___ PROVIDED DATA

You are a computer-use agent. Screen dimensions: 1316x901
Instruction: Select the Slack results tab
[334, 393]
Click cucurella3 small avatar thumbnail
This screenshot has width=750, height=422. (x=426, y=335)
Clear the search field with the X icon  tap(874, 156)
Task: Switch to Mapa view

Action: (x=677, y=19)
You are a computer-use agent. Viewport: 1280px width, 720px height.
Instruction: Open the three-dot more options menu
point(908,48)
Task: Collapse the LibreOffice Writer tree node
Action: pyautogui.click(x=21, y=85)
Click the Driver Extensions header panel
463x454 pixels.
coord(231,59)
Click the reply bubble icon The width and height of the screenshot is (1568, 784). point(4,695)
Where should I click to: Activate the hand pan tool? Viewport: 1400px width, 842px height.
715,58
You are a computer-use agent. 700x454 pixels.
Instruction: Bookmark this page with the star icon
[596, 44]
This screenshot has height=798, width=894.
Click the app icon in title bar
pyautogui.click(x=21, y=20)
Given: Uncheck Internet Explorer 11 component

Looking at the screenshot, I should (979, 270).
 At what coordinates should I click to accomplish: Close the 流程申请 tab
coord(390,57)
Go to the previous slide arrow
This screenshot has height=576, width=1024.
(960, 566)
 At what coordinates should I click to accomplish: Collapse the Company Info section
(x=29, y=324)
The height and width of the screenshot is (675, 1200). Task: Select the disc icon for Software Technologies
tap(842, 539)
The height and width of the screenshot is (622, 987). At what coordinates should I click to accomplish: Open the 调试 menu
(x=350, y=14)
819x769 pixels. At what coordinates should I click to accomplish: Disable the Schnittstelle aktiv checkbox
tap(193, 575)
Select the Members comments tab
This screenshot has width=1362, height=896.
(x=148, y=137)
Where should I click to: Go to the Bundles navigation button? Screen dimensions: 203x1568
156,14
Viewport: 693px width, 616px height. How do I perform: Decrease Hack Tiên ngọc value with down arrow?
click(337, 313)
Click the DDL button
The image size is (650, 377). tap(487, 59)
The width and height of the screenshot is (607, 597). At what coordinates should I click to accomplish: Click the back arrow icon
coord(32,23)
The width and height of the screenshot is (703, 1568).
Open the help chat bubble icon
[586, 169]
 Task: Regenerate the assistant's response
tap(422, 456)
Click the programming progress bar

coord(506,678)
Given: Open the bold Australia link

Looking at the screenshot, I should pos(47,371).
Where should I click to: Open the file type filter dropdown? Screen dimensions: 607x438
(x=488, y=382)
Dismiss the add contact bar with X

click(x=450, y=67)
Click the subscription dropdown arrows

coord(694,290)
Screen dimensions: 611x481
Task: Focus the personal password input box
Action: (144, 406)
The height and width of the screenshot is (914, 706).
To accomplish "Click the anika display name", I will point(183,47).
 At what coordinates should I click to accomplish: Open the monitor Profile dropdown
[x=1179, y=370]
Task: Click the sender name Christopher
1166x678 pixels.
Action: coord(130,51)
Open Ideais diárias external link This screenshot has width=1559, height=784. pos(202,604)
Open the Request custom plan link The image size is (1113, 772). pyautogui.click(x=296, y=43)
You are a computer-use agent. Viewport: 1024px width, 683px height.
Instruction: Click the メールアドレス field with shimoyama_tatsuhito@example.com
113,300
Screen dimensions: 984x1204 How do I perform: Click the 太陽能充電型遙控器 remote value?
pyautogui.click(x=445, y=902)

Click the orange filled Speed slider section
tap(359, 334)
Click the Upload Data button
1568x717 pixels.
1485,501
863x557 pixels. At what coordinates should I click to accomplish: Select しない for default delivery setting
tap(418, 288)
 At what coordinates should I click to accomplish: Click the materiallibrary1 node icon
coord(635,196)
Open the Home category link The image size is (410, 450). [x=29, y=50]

______

Pull every line containing "computer" out of the records.

You are a computer-use agent. Screen dimensions: 1316x901
You are a computer-use agent. Viewport: 1280px width, 720px height.
You are a computer-use agent. 700x454 pixels.
You are a computer-use agent. Viewport: 1024px width, 683px height.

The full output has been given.